Content starts
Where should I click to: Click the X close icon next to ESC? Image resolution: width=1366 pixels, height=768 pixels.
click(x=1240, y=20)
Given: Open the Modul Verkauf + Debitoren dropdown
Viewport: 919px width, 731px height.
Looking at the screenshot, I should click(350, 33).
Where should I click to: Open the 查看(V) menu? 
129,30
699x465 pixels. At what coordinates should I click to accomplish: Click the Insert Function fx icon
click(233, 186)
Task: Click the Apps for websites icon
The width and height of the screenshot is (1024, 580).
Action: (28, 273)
Content ends
Content starts
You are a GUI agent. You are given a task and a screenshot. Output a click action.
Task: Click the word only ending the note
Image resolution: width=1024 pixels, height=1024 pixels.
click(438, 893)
Content ends
What is needed: Where the listing above has a line with "Viewport: 919px width, 731px height.", start there, and output every line exactly through the line with "Task: Click the Apps for websites icon", which is also included.

The answer:
Viewport: 919px width, 731px height.
Looking at the screenshot, I should click(350, 33).
Where should I click to: Open the 查看(V) menu? 
129,30
699x465 pixels. At what coordinates should I click to accomplish: Click the Insert Function fx icon
click(233, 186)
Task: Click the Apps for websites icon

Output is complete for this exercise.